Linux – Web Server Security Overkill

clamavlinuxSecuritytripwire

I've been doing "extensive" research on securing a linux web server. On top of what is considered the "basics" (removing unused services, hardening ssh, iptables, etc.) is it wise to include anti-rootkits (Tripwire) and an anti-virus (ClamAV)? Are these just overkill for a web server? I know this is a very vague question, but I'm curious on others opinions.

My future environment:
– ubuntu 10.04
– fail2ban
– nginx 0.8.x
– php 5.3.x (suhosin, apc, memcached)
– mongodb 1.6.x

Possible applications:
– web services
– web apps with user uploads (pictures, pdfs, etc.)
– typical websites (forms, etc.)

If you have any other tips, please feel free to add!

Thanks

Best Answer

For a public facing server, I would say installing something like tripwire is not overkill.

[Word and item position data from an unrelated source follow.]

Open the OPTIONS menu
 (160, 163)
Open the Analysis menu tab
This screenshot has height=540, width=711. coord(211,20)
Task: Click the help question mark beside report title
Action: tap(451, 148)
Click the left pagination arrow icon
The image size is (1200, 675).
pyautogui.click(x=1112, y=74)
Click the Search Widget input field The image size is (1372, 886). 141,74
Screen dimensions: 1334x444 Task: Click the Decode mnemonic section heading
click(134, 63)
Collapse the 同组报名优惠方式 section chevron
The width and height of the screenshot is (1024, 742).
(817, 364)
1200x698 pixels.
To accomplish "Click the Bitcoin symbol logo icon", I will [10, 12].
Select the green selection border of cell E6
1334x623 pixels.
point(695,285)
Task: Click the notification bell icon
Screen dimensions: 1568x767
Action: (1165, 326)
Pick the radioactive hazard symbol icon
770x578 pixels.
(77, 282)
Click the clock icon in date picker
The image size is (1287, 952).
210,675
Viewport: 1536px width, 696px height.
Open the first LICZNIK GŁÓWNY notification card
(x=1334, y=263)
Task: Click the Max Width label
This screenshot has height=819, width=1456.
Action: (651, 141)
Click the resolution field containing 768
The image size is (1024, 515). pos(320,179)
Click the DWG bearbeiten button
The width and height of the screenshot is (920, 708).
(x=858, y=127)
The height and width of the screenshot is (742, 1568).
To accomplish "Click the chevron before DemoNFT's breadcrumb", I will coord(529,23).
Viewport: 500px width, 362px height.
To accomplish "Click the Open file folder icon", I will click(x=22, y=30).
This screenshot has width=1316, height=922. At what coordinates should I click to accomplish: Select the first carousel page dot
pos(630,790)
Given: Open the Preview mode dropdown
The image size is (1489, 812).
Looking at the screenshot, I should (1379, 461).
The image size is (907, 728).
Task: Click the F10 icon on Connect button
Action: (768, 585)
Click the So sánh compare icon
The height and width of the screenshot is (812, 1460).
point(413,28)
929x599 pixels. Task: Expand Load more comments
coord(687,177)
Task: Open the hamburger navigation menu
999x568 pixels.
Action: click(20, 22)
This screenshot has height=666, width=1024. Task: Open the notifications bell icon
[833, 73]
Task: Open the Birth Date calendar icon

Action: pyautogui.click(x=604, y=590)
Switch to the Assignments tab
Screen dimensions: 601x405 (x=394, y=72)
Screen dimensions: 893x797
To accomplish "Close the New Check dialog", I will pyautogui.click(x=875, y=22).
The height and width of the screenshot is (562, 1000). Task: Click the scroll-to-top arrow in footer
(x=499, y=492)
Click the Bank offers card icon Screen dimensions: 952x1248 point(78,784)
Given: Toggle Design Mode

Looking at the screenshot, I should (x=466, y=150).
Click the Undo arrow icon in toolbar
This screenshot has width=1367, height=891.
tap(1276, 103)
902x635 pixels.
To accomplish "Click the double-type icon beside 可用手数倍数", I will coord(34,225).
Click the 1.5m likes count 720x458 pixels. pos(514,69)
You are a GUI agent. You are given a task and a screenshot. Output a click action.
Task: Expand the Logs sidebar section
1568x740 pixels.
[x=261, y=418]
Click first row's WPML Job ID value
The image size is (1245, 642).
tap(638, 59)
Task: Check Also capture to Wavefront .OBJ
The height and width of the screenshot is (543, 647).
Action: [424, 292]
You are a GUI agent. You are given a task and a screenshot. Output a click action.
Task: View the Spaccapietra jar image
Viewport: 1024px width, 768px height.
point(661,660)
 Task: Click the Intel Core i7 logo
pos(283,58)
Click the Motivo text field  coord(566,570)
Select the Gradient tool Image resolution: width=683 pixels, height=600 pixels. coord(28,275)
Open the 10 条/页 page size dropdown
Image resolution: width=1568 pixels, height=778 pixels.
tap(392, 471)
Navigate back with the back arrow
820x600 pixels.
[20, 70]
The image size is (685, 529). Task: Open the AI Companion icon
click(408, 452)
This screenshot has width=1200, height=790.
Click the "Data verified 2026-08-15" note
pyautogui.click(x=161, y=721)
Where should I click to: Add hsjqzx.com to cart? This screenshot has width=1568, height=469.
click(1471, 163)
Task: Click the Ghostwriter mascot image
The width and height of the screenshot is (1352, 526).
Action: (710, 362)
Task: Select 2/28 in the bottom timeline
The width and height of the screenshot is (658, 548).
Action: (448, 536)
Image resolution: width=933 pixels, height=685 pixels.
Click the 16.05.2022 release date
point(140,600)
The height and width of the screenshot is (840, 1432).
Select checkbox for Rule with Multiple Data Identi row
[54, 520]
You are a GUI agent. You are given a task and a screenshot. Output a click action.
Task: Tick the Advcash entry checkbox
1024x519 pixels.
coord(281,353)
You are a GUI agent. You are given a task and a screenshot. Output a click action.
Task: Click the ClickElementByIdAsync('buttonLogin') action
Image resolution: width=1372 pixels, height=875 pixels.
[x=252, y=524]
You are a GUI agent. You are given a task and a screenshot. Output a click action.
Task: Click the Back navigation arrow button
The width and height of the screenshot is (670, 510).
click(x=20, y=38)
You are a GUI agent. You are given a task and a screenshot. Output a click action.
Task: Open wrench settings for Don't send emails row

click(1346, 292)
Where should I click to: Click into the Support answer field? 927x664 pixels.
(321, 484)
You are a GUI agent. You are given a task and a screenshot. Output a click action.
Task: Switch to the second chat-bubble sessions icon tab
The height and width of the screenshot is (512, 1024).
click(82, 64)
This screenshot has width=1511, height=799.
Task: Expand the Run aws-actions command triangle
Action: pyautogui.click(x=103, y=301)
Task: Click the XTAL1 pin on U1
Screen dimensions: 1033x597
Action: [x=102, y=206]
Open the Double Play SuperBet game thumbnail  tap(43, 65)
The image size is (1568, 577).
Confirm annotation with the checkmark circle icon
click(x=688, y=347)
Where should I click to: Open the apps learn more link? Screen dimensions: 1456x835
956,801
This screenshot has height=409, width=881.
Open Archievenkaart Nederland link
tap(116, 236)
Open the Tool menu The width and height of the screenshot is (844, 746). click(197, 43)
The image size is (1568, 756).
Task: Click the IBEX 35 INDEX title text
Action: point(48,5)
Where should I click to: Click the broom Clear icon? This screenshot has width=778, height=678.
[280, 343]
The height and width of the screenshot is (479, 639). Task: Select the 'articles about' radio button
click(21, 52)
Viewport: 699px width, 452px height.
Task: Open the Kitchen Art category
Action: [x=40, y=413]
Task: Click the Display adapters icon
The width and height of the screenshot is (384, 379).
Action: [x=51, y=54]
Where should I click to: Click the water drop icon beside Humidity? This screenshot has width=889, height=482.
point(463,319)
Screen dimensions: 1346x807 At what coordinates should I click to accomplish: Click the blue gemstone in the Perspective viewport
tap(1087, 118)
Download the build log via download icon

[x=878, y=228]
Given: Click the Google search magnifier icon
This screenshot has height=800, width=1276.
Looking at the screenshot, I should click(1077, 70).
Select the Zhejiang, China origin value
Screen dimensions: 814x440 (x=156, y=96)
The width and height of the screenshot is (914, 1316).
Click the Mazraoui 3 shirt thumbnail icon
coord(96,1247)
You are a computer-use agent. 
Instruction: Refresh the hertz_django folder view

ClamAV is a different matter. I would consider setting that up that if your visitors will be sharing files by uploading to, and downloading from, your website. PDFs can contain exploits.

On public facing servers, I have SSH not allow password authentication, only public-key authentication. If SSH is only possible from an internal LAN then you might relax this.

Where possible I'd place the server on a DMZ so that it cannot originate connections to any other computers on your internal LANs.